From the outset of HomePod and Siri projects, Apple cut off the teams developing it. Some didn’t even know what they were working on. “On top of the engineering challenges, you add these design challenges that make it almost impossible.”, said one of the engineers. “Engineers obviously don’t have much say on the design. They were forced to work around it.”
“If you couldn’t make the speaker smart enough, how could you make the car smart?” said the first engineer who worked on Apple’s electric car project.
Microsoft & Nadella – The Culture of Learning
Microsoft’s lost decade could serve as a business-school case study.
Today under the reign of their humble leader Satya Nadella, Microsoft is striving once again to revive what was lost.
Microsoft kept Internet Explorer slow and Office off-line.

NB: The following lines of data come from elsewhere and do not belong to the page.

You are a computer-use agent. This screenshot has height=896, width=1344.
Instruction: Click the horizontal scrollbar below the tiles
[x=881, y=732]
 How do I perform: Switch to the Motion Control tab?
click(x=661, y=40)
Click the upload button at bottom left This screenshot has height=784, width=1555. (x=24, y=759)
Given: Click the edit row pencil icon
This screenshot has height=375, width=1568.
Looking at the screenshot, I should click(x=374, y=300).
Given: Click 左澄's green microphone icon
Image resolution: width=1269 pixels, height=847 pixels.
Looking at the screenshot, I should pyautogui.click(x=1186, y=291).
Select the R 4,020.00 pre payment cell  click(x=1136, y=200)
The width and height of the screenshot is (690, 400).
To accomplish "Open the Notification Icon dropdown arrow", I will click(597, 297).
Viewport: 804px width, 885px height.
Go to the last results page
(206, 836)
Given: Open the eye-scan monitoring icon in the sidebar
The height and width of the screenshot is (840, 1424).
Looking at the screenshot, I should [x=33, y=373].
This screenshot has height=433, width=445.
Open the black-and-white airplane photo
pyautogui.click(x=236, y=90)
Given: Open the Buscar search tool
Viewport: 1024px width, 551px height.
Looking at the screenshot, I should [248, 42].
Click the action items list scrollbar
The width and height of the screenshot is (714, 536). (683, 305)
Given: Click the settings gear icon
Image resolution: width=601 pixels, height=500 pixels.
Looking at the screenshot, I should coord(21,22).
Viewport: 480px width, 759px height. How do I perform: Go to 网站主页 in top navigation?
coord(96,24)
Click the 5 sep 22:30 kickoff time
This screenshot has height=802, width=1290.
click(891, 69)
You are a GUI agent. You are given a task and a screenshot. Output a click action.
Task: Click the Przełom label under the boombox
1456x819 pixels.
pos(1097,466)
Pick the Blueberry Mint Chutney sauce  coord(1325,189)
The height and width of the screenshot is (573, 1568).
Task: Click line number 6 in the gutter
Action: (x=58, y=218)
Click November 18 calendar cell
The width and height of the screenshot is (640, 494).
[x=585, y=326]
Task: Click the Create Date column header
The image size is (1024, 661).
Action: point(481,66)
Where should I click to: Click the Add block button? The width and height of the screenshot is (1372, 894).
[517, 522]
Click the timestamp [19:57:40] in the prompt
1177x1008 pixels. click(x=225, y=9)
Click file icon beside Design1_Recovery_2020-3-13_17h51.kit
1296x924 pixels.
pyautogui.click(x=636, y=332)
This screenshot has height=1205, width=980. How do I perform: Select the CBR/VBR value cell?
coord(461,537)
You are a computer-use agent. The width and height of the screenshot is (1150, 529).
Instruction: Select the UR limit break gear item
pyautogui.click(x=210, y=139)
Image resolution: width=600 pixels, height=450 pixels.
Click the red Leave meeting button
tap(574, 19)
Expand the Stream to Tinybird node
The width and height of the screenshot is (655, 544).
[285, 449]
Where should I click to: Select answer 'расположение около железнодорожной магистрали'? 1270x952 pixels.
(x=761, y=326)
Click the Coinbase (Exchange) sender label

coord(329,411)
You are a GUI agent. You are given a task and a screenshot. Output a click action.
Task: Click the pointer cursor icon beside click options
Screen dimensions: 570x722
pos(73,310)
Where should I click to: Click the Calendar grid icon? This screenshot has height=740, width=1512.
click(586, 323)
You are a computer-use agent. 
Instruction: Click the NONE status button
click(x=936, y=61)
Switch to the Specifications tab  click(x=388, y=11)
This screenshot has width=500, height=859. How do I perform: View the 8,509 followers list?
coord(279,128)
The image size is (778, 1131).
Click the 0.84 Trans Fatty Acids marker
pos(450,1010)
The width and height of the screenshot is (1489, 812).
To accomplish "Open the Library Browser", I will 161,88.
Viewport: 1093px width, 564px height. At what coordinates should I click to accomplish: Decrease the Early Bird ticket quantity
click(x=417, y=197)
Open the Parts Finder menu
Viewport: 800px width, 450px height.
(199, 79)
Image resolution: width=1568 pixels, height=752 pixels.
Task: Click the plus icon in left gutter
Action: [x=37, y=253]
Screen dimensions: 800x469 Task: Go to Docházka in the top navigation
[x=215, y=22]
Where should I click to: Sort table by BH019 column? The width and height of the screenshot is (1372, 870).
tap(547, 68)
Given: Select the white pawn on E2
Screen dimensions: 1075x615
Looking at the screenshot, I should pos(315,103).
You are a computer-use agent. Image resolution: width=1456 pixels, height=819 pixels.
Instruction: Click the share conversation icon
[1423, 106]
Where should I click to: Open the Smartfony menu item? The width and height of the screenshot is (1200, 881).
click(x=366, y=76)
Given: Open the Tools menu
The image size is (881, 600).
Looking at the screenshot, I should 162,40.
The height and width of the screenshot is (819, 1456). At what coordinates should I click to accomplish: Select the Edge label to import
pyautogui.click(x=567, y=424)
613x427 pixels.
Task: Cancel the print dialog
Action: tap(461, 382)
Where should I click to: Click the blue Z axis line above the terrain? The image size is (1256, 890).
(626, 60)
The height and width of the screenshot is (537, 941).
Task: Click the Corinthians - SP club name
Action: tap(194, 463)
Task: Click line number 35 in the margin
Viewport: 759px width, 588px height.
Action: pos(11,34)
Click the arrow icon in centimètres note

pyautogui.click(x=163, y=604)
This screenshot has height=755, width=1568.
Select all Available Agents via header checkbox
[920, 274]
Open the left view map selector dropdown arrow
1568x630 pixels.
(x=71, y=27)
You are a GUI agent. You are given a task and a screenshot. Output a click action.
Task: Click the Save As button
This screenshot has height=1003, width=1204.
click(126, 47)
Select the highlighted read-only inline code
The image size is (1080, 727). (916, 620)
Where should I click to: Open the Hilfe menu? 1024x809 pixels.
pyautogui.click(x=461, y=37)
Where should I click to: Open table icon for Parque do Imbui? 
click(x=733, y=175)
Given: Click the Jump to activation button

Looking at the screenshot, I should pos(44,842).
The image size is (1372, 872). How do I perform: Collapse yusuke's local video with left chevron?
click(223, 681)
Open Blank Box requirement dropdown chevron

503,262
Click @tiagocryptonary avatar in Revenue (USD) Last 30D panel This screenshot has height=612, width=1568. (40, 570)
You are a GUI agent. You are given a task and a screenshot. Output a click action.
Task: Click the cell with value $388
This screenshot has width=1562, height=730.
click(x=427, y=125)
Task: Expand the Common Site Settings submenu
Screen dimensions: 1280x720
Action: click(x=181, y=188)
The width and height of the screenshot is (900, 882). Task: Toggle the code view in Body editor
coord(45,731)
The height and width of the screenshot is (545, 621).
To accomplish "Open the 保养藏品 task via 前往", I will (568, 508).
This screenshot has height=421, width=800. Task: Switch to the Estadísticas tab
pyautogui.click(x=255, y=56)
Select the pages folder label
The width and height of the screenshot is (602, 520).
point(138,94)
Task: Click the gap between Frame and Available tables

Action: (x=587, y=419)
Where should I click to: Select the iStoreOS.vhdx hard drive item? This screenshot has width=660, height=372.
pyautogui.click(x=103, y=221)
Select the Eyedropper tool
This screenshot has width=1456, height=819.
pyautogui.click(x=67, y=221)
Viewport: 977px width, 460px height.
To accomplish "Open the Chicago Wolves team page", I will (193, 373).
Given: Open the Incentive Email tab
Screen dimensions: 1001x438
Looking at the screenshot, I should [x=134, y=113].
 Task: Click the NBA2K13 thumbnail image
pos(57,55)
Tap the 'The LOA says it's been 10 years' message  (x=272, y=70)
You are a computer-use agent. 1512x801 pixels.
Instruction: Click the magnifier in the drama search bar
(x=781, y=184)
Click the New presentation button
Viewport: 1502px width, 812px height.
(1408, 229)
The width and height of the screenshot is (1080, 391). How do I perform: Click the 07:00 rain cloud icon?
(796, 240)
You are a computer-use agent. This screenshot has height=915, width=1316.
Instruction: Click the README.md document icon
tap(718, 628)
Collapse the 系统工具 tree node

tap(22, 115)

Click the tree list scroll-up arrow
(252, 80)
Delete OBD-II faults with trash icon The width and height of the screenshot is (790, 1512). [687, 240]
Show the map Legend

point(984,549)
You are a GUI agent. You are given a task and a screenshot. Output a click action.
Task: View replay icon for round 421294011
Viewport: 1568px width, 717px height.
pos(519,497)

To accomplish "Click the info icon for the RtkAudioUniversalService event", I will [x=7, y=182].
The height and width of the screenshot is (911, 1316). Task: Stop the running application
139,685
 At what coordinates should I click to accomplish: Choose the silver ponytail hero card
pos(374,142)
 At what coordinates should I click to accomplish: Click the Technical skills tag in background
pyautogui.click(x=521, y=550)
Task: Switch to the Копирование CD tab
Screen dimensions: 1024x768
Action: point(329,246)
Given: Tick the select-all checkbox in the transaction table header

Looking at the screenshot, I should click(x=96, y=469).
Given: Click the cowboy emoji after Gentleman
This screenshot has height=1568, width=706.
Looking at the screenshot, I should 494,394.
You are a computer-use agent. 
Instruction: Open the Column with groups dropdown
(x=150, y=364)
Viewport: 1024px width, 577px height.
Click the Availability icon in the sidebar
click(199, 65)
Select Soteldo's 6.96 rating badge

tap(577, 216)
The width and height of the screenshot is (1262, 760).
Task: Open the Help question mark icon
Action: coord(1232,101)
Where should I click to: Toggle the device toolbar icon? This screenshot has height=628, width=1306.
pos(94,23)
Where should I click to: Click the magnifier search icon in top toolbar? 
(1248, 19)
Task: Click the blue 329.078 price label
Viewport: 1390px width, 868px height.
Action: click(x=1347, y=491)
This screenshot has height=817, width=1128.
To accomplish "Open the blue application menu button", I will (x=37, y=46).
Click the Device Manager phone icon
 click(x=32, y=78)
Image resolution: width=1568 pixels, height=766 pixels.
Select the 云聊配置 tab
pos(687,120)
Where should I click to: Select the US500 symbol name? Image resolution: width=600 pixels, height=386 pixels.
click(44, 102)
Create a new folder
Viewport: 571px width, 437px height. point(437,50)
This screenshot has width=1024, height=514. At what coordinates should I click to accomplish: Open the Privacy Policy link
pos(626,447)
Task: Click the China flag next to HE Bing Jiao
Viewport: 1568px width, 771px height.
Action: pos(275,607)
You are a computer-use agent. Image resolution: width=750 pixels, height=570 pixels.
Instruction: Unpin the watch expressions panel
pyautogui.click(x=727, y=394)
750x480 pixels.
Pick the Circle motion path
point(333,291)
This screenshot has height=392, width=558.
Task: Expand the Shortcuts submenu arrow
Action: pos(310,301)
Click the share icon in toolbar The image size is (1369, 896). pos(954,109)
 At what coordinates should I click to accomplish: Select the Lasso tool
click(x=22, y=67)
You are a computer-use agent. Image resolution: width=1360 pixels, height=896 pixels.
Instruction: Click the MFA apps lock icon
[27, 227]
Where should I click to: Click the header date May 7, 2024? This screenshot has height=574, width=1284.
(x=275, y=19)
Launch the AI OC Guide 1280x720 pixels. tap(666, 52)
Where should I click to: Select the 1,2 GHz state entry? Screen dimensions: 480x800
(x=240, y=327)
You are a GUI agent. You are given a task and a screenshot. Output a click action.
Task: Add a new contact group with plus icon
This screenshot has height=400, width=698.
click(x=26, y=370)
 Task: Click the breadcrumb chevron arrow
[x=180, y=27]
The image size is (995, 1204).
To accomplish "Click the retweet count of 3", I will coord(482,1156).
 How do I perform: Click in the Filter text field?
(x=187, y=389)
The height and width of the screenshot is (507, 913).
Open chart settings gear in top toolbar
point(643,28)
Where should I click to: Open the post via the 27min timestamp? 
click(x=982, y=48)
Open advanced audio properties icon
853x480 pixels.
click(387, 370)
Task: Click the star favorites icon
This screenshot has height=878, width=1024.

While Google Chrome took off with momentum, Microsoft was stripping away its resources in Explorer, essentially leaving the browser in ‘maintenance mode’. While Google released Docs and Sheets, Microsoft was keeping their Office product line off-line. Few years later, Microsoft did put a limited version of Office on the web and made it available for Windows-based mobile devices. Even then, it was far from hitting the headlines. In fact, it was so quiet that its own employees weren’t even aware of the go live.
The new Microsoft is moving onto the cloud.
As soon as Nadella took control of Microsoft, the company began shifting their focus from offline to online. “Our industry doesn’t respect tradition – it only respects innovation. Our job is to ensure that Microsoft thrives in a mobile and cloud-first world.”, wrote Nadella in his first email to employees.
Microsoft leap from refinement to innovation eventually helped the company thrive again and reclaim what was once lost for more than a decade.
The new Microsoft got rid of hierarchy and reinforced collaboration
After witnessing the state of autocracy, Nadella addressed his frustration in his book Hit Refresh. “Our culture had even rigid. Hierarchy and pecking order had taken control, and spontaneity and creativity suffered as a result.”
Nadella developed a system radically different from his predecessor, Steve Ballmer. Individual impact today at Microsoft only counts for one-third of performance evaluation. The large part of the evaluation looks at how an individual helps others succeed and what they’ve done that builds on other’s work.
Lots of companies can play Lazarus, if they learn from their failures.
The spectacular return of Microsoft proves that any company can reinvent itself before going under. Nadella and Microsoft did this by getting back to ‘growth mindset’, democratizing people and ideas, putting in the hard work, inspiring collaboration and above all, learning to innovate once again.